Fundamental stellar parameters of benchmark stars from CHARA interferometry. I. Metal-poor stars

2020 
Benchmark stars are crucial as validating standards for current as well as future large stellar surveys of the Milky Way. However, the number of suitable metal-poor benchmarks is currently limited. We aim to construct a new set of metal-poor benchmarks, based on reliable interferometric effective temperature ($T_\text{eff}$) determinations and a homogeneous analysis with a desired precision of $1\%$ in $T_\text{eff}$. We observed ten late-type metal-poor dwarf and giants: HD2665, HD6755, HD6833, HD103095, HD122563, HD127243, HD140283, HD175305, HD221170, and HD224930. Only three of the ten stars (HD103095, HD122563, and HD140283) have previously been used as benchmarks. For the observations, we used the high angular resolution optical interferometric instrument PAVO at the CHARA array. We modelled angular diameters using 3D limb darkening models and determined $T_\text{eff}$ directly from the Stefan-Boltzmann relation, with an iterative procedure to interpolate over tables of bolometric corrections. Surface gravities ($\log(g)$) were estimated from comparisons to Dartmouth stellar evolution model tracks.

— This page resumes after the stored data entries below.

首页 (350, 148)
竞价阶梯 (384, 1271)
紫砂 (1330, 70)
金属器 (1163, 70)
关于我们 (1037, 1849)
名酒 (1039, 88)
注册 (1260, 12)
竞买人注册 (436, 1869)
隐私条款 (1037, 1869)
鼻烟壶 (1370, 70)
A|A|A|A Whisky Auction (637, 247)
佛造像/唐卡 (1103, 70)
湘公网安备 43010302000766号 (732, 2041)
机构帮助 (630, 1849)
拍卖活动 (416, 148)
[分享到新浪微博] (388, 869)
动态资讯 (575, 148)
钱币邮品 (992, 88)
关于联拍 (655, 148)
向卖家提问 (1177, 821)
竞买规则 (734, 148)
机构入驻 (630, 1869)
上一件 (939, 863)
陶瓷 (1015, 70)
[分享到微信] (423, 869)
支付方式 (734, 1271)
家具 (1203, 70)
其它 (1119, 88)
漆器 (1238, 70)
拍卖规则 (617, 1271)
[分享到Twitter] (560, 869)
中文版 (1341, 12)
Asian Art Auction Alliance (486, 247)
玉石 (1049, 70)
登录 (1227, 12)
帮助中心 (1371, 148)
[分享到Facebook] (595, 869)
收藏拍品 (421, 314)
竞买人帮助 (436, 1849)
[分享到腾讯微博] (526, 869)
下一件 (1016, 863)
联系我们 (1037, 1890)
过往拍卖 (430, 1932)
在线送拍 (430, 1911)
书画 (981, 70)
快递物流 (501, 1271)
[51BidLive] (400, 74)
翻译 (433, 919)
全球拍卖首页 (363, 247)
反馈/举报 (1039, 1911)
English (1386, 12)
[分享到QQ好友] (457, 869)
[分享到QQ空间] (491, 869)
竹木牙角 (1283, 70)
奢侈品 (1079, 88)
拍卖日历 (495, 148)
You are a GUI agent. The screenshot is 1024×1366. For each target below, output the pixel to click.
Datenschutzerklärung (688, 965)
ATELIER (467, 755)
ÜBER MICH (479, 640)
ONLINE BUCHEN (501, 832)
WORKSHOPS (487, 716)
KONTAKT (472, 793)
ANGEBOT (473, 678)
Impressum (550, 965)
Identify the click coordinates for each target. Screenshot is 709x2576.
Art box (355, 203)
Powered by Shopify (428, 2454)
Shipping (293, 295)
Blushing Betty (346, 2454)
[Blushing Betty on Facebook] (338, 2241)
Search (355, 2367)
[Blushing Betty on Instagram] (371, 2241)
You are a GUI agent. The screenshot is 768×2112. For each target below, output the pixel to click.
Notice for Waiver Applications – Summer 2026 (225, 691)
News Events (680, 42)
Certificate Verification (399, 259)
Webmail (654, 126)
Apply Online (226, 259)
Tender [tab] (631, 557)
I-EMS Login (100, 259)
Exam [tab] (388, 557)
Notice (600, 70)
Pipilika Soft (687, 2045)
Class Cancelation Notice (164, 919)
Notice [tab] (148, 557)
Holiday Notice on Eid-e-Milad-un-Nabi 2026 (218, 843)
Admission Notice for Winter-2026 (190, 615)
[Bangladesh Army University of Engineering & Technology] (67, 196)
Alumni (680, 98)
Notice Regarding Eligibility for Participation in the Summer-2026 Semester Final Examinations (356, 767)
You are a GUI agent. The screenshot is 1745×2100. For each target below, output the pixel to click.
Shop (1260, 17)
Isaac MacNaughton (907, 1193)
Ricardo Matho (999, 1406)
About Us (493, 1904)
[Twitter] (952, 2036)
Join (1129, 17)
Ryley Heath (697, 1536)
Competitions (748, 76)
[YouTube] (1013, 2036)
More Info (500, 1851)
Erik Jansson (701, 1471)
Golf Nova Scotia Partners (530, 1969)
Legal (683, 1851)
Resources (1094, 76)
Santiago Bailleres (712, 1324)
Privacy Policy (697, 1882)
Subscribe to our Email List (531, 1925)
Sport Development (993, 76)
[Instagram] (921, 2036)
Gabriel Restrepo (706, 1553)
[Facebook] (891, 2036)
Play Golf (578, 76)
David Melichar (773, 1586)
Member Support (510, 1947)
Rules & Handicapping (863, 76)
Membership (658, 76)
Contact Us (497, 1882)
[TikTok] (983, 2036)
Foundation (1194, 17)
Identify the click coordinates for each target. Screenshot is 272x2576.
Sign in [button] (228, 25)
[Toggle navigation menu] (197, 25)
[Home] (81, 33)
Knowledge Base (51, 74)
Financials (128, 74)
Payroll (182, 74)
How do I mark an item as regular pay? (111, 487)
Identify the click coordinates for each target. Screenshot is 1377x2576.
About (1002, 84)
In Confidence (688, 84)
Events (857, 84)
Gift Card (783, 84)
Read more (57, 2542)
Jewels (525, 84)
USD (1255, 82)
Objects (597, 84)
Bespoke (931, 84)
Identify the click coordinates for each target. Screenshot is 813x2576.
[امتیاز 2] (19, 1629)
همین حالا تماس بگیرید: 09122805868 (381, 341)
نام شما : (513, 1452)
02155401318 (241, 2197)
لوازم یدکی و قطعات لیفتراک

We collected spectroscopic observations from the ELODIE and FIES spectrographs and estimated metallicities ($\mathrm{[Fe/H]}$) from a 1D non-LTE abundance analysis of unblended lines of neutral and singly ionized iron. We inferred $T_\text{eff}$ to better than $1\%$ for five of the stars (HD103095, HD122563, HD127243, HD140283, and HD224930). The $T_\text{eff}$ of the other five stars are reliable to between $2-3\%$; the higher uncertainty on the $T_\text{eff}$ for those stars is mainly due to their having a larger uncertainty in the bolometric fluxes. We also determined $\log(g)$ and $\mathrm{[Fe/H]}$ with median uncertainties of $0.03\,\mathrm{dex}$ and $0.09\,\mathrm{dex}$, respectively. These ten stars can, therefore, be adopted as a new, reliable set of metal-poor benchmarks.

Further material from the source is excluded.